### [Task goal]
Print nothing except the lines of the listing below from the line with "Task: Remove the Cutout augmentation step" to the line with "Task: Click the Rank column header", each exactly as written, both ends included.

### [Supplied information]

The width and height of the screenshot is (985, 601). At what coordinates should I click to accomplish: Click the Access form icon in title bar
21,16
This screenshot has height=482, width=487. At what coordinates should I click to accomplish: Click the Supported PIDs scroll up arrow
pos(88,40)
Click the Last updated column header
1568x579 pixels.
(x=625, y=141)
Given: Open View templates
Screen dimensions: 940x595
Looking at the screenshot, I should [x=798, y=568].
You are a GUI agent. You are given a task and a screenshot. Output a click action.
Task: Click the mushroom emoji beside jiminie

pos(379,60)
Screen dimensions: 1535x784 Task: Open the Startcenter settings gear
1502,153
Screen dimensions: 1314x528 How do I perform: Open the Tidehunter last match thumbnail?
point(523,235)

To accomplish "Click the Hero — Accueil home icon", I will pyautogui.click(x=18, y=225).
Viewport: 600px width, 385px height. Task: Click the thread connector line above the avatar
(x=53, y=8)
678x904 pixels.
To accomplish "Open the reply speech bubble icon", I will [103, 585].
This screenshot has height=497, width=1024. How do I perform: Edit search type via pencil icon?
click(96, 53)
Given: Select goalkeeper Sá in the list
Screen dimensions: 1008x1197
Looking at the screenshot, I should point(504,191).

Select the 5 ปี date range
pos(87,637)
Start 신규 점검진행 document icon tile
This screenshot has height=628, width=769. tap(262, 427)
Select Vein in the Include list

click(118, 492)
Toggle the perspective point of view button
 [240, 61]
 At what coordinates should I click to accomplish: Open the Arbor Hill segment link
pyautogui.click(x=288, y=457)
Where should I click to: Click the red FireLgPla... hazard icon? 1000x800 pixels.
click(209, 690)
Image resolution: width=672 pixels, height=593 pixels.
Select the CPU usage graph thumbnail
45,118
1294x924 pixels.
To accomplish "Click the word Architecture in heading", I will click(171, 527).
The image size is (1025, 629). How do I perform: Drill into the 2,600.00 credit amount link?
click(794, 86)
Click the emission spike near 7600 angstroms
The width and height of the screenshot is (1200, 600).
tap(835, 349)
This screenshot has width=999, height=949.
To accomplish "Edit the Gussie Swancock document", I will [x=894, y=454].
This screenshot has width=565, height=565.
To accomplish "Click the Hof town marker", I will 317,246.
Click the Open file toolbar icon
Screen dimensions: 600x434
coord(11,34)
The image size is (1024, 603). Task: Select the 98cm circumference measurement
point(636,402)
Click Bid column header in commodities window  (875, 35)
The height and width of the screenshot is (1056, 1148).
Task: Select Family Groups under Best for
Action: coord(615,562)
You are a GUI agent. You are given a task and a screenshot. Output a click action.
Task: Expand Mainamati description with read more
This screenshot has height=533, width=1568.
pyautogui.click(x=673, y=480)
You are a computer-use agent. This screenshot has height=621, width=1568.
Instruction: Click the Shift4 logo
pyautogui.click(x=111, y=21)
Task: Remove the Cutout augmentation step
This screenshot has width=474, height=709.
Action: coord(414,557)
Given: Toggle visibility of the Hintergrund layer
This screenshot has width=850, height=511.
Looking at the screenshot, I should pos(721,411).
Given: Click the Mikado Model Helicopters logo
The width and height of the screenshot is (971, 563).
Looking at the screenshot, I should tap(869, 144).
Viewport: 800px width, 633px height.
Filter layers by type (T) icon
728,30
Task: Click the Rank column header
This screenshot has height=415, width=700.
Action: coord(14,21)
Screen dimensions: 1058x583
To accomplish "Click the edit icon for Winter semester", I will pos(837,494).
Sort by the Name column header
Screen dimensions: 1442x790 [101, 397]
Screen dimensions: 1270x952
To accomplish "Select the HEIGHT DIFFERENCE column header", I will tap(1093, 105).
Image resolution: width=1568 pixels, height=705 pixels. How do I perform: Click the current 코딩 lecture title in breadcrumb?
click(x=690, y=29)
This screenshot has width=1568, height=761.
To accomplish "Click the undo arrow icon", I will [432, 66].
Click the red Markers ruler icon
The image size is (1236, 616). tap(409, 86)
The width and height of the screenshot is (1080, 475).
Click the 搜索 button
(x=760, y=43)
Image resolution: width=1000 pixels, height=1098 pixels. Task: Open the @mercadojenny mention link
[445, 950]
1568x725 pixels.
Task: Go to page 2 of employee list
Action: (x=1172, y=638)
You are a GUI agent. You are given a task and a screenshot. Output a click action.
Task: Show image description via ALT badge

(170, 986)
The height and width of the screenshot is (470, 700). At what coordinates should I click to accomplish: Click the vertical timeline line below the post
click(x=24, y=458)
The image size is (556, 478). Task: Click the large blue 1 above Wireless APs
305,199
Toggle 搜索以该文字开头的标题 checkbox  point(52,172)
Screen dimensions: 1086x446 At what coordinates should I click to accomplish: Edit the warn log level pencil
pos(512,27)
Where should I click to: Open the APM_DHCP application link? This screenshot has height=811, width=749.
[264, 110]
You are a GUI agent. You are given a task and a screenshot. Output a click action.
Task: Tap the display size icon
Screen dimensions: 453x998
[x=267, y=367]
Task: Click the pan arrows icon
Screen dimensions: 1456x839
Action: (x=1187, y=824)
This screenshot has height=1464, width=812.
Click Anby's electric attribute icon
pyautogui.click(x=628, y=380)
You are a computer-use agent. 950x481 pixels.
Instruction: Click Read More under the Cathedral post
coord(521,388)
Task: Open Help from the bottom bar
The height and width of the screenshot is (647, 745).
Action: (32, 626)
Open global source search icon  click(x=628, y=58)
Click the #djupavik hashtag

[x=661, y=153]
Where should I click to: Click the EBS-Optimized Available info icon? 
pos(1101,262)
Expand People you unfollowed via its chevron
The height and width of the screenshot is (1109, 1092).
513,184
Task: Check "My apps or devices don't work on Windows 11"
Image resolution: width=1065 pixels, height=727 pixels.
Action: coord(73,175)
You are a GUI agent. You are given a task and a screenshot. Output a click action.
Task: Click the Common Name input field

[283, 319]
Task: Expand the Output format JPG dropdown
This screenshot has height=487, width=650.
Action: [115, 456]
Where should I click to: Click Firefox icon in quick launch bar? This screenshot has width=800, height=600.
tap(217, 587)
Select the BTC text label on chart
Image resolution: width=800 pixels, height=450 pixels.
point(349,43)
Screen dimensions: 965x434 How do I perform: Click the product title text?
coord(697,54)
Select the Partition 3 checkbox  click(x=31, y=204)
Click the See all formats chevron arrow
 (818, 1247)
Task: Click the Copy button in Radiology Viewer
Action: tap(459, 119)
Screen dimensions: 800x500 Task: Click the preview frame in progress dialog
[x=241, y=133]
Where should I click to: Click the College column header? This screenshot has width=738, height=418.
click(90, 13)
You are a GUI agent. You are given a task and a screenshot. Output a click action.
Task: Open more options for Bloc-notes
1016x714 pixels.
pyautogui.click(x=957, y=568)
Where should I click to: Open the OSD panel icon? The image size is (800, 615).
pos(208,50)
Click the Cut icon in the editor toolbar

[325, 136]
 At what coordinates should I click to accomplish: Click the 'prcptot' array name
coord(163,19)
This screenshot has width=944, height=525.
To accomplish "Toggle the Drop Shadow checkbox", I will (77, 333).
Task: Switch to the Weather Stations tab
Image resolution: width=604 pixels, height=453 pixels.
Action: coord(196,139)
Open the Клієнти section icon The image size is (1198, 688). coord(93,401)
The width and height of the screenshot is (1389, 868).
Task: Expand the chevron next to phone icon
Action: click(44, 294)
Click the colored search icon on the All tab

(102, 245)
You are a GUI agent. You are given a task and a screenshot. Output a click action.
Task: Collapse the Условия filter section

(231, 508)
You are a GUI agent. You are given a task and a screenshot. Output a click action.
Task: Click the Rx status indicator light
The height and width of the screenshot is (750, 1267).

### [Answer section]
Task: Remove the Cutout augmentation step
This screenshot has width=474, height=709.
Action: coord(414,557)
Given: Toggle visibility of the Hintergrund layer
This screenshot has width=850, height=511.
Looking at the screenshot, I should pos(721,411).
Given: Click the Mikado Model Helicopters logo
The width and height of the screenshot is (971, 563).
Looking at the screenshot, I should tap(869, 144).
Viewport: 800px width, 633px height.
Filter layers by type (T) icon
728,30
Task: Click the Rank column header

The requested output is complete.